In a fourth aspect, the present invention provides a method of retrieving a storage container from a storage column in a storage system according to the first aspect comprising a first type of container handling vehicle and a second type of container handling vehicle as defined above, the method comprising the steps of moving the second type of container handling vehicle to retrieve the storage container from the storage column; lowering the lifting frame of the second type of container handling vehicle into the storage column to retrieve the storage container; detecting an error in the connection of the lifting frame to the storage container; raising the lifting frame and moving the second type of container handling vehicle away from the storage column; moving the first type of container handling vehicle to the storage column; and lowering the lifting frame of the first type of container handling vehicle into the storage column and retrieving the storage container.

In a fifth aspect, the present invention provides a method of retrieving a storage container from a storage column in a storage system according to the first aspect, the method comprising the steps of moving the container lift device to retrieve the storage container from the storage column; lowering the lifting frame into the storage column to retrieve the storage container; introducing the guiding pins into the respective guiding pin recesses of the storage container while the container support portions are in the first position; moving the container support portions to the second position to releasably connect to the storage container; and raising the lifting frame out of the storage column to retrieve the storage container. In an embodiment of the method according to the fifth aspect, a horizontally extending gap is present between a lower bottom surface of the lifting frame and an upper rim of the storage container during the step of moving the container support portions to the second position. In this manner, a releasable connection between the lifting frame and the storage container may be obtained even if goods stored in the storage container extends above the opening of the storage container.

In an embodiment, the method according to the fourth or fifth aspect may comprise a further step of moving the retrieved storage container to a service station. At the service station, the retrieved container may be restocked, checked for damage and similar.

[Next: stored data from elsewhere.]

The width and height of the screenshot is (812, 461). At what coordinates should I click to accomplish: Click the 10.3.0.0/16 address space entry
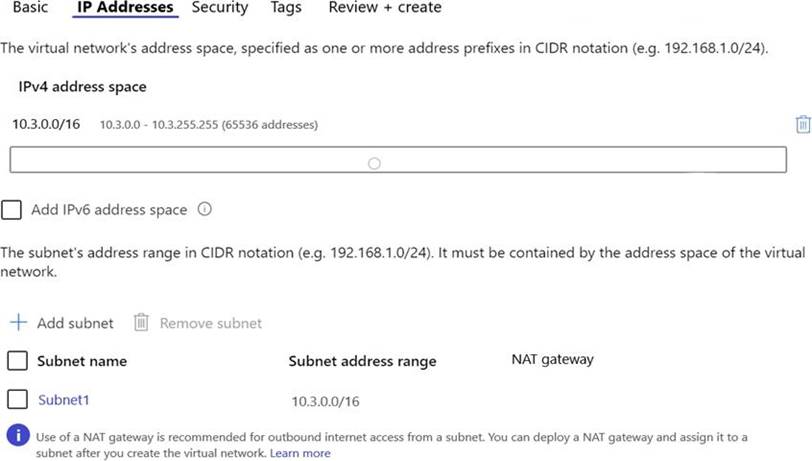click(x=46, y=124)
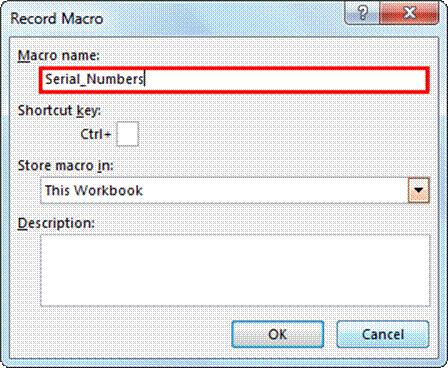Image resolution: width=448 pixels, height=368 pixels.
Task: Click the This Workbook text
Action: [94, 190]
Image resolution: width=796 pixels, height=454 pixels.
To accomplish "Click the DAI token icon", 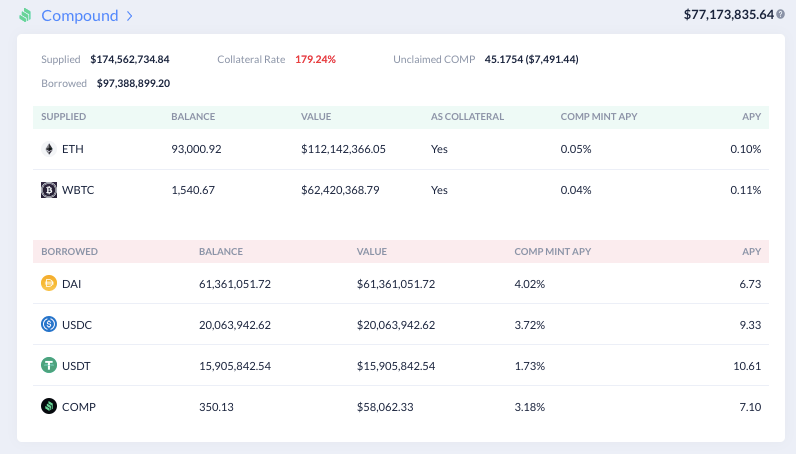I will pos(49,283).
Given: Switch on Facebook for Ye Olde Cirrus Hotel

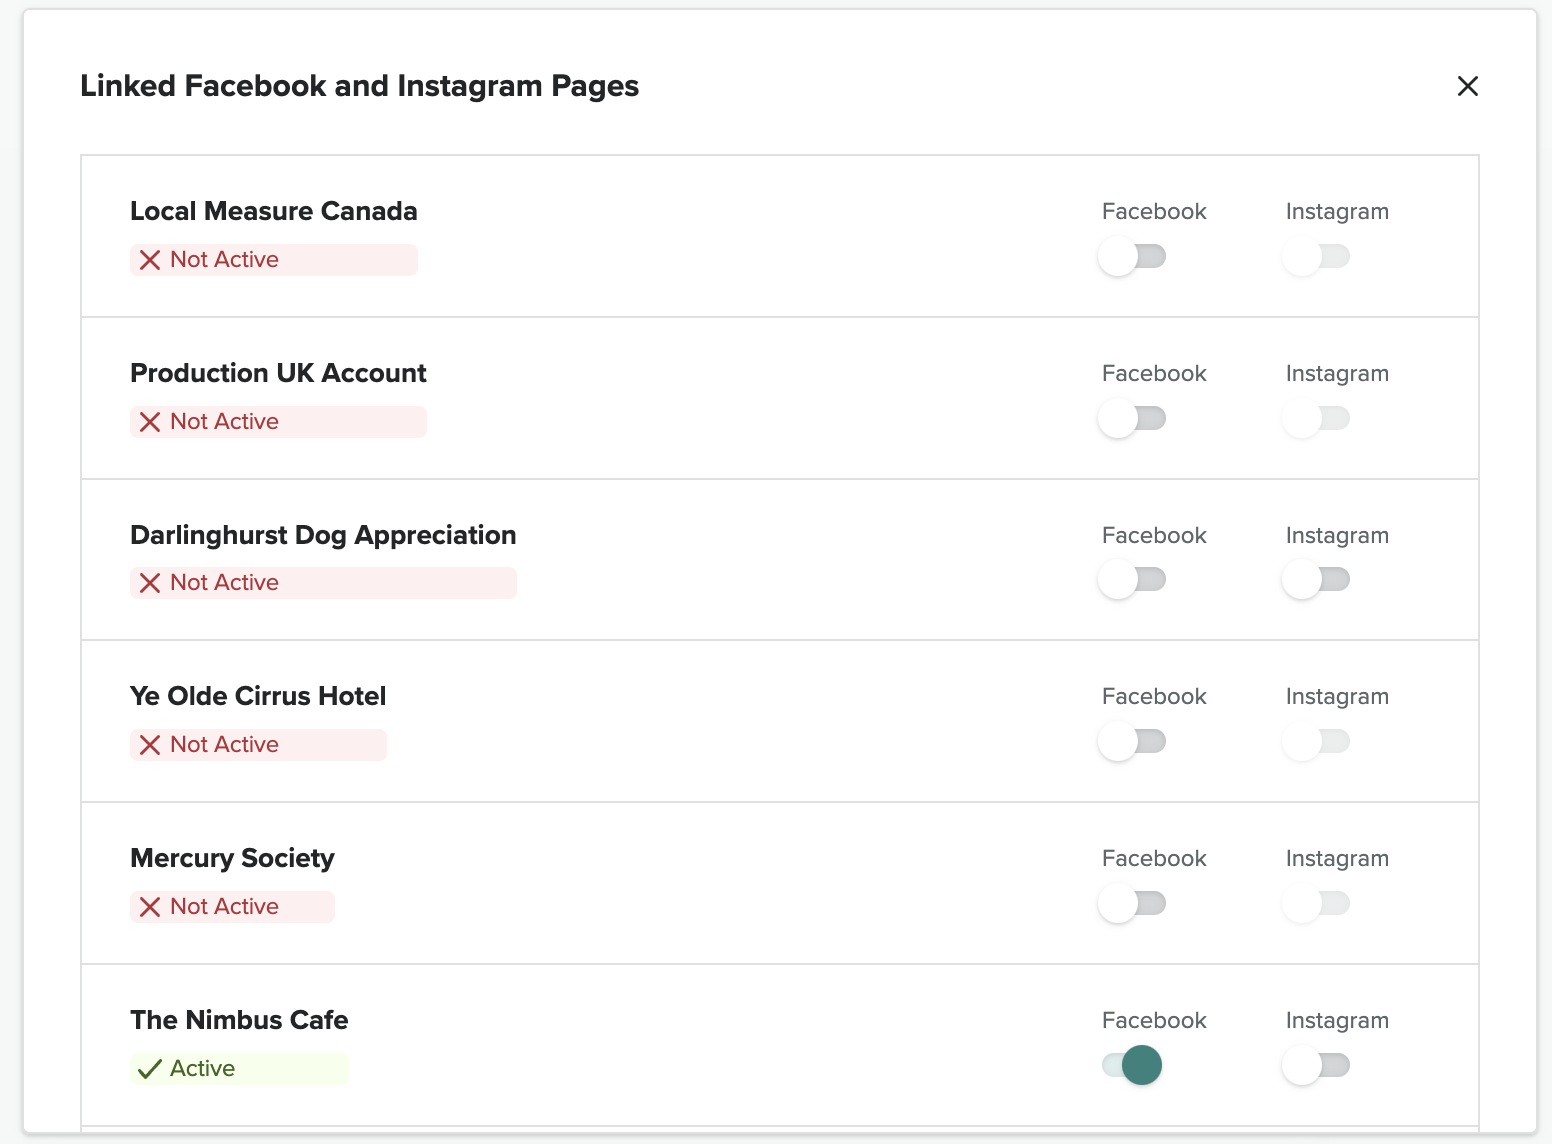Looking at the screenshot, I should coord(1132,742).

Brief description of the drawings

Embodiments of the invention is described in detail by reference to the following drawings:

Fig. 1 is a perspective view of a framework structure of a prior art automated storage and retrieval system.

Fig. 2 is a perspective view of a prior art container handling vehicle having a centrally arranged cavity for carrying storage containers therein.

Fig. 3 is a perspective view of a prior art container handling vehicle having a cantilevered section for carrying storage containers underneath.

Fig. 4 is a perspective view of a prior art container handling vehicle, wherein a container lifting assembly is shown.

Fig. 5 is a perspective view of a storage container as used in the storage system in fig. 1.

Figs. 6-14 show a first exemplary embodiment of the invention.

Figs. 15-18 show a second exemplary embodiment of the invention.

Detailed description of the invention

In the following, embodiments of the invention will be discussed in more detail with reference to the appended drawings. The drawings are not intended to limit the invention to the illustrated subject-matter.

As discussed above, the prior art container lift device 404 may in some instances be unable to properly lock onto a storage container 106 to be retrieved from a storage column 105. This issue is often caused by excessive or improper loading of items into the storage container. Excessive or improper loading may for instance cause the sidewalls 14 of the storage container 106 to bulge out such that the container connectors 3 (or gripper elements) are unable to align with the connecting recesses 13 arranged in the upper rim 16 of the storage container. Improper loading of e.g. compressed clothing may also cause parts of the clothing to extend out of the storage container. The latter may block one of the connecting recesses 13 of the storage container or prevent landing of the lifting frame on top of the storage container.

The exemplary embodiments discussed below provide container lift devices that avoids or at least alleviate problems related to retrieval of improperly loaded storage containers.

A first exemplary embodiment of the invention is shown in figs. 6-14.

Fig. 6 shows a container handling vehicle (i.e. a first type container handling vehicle) featuring a first exemplary container lift device 504, and figs. 7-14 are detailed views of the container lift device 504. The container handling vehicle 501 is intended for a prior art storage system as shown in fig. 1. Like the prior art vehicles, the container handling vehicle 501 comprises a vehicle body 501a and a first and a second set of wheels 501,501c enabling the lateral movement of the container handling vehicle in the X direction and in the Y direction, respectively.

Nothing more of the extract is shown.